Karena itu, Bupati Indragiri Hilir (Inhil) Herman memandang pentingnya Reforma Agraria, untuk mengatasi ketimpangan tersebut melalui pendistribusian tanah yang adil dan adanya kepastian hukum.
Sejalan dengan Asta Cita Presiden RI, Reforma Agraria dikatakan Bupati, bertujuan untuk mengurangi ketimpangan penguasaan dan pemilikan tanah, menangani sengketa dan konflik agraria secara sistematis, menciptakan sumber kemakmuran berbasis agraria dan memperbaiki akses masyarakat kepada sumber ekonomi.

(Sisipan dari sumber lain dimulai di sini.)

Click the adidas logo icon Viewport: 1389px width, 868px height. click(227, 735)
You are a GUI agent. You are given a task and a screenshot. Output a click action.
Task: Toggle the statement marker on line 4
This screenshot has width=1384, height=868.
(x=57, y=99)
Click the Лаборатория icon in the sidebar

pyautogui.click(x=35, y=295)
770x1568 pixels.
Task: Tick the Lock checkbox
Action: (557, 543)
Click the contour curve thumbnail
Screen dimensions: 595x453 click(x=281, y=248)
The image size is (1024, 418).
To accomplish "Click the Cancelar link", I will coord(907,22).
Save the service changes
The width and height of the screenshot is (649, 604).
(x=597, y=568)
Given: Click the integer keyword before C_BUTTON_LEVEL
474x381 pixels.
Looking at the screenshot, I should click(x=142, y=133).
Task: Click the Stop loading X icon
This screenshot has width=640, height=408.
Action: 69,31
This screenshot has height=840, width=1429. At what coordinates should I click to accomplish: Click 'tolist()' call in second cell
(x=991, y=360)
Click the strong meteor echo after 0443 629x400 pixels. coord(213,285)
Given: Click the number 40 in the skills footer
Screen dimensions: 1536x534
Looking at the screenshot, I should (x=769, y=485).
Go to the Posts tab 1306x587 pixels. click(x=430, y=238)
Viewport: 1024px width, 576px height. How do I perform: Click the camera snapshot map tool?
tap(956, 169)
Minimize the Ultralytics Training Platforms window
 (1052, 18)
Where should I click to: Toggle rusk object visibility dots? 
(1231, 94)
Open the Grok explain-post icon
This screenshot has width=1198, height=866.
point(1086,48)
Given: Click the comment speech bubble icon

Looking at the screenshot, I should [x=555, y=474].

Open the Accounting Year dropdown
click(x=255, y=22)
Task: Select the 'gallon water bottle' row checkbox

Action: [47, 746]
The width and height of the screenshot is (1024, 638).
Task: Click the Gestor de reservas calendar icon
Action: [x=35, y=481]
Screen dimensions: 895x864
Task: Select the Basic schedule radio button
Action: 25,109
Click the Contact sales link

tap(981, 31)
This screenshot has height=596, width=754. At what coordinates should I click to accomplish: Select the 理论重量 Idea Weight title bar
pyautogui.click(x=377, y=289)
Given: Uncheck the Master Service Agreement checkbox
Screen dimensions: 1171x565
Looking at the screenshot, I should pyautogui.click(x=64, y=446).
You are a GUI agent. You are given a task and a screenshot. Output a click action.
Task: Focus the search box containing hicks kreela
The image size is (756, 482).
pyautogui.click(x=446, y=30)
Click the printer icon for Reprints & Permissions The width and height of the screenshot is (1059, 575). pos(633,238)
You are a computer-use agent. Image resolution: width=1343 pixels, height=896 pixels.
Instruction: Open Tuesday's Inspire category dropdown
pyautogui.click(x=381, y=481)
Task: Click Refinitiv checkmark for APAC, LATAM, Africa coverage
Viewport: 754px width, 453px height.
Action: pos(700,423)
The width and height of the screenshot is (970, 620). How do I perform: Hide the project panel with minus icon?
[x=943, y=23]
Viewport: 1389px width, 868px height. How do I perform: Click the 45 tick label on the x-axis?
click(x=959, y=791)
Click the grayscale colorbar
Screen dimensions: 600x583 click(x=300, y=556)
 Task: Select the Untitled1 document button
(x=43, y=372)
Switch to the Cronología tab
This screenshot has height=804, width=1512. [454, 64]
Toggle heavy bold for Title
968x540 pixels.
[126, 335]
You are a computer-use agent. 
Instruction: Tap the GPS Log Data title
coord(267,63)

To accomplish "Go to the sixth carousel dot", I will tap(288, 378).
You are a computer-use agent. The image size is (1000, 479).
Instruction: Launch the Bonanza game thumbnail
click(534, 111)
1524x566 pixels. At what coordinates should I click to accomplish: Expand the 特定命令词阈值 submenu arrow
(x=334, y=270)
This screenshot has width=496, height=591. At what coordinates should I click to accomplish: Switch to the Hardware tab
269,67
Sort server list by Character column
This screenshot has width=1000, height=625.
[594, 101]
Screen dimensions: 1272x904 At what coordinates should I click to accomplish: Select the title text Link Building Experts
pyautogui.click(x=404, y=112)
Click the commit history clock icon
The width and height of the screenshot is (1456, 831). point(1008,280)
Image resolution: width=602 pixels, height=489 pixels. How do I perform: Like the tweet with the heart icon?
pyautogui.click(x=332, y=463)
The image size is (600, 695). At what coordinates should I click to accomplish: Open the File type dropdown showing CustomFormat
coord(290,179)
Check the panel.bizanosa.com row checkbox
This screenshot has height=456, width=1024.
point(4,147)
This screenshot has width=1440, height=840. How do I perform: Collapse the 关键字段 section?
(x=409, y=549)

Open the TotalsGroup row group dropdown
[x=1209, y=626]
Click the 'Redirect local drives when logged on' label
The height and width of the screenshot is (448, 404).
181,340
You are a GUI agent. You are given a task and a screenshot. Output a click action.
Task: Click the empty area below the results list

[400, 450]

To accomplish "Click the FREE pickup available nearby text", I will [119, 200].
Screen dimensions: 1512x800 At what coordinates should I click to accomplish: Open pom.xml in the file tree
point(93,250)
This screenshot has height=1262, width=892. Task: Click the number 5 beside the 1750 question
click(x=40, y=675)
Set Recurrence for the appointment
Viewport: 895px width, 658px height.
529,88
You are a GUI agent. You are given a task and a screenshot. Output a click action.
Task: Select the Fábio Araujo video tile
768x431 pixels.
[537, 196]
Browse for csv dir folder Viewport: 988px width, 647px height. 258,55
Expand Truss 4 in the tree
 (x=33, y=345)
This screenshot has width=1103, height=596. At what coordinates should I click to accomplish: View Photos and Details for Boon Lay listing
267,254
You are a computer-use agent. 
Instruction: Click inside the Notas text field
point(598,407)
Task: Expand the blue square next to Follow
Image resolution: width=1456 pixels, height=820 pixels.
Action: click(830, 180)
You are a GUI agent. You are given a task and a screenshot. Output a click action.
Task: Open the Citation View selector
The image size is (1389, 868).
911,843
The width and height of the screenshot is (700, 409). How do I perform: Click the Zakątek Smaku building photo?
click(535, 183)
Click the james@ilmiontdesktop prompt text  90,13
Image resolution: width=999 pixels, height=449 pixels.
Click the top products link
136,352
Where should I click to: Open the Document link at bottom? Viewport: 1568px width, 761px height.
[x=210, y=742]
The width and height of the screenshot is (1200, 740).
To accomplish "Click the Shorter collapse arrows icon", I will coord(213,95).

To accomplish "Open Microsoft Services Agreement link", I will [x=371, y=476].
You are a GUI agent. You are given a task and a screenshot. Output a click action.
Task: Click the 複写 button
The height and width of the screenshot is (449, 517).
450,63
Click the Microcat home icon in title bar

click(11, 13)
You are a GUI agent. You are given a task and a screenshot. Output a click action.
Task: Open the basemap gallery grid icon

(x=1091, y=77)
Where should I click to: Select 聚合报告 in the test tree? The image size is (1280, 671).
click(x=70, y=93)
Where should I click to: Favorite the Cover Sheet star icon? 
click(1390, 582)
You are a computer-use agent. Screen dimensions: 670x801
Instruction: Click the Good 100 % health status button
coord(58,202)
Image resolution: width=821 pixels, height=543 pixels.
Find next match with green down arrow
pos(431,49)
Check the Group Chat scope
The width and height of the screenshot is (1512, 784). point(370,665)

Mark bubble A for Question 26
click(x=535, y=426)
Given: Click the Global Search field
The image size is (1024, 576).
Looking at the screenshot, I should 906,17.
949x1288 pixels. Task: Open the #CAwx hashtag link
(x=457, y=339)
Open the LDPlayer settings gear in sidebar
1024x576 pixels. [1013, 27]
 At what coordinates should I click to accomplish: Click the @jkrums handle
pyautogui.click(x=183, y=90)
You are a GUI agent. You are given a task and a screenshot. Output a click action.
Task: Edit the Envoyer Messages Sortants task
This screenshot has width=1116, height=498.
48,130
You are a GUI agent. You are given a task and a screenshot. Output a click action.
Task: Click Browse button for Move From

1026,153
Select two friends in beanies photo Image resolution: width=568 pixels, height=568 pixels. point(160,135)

Dalam penanganan konflik agraria, sebenarnya Kabupaten Inhil telah menjadi sorotan, dengan ditetapkannya sebagai wilayah percontohan se Riau, saat Rakor Awal Gugus Tugas Reforma Agraria bersama Dirjen Kementerian ATR/BPN pada Juni lalu di Pekanbaru.
"Ini menjadi pendorong untuk kita lebih serius dan sigap dalam penyelesaian berbagai persoalan tanah yang terjadi di daerah Inhil," ungkap Bupati Herman dalam Rakor Reforma Agraria Kabupaten Inhil, pada Rabu (15/7) pagi.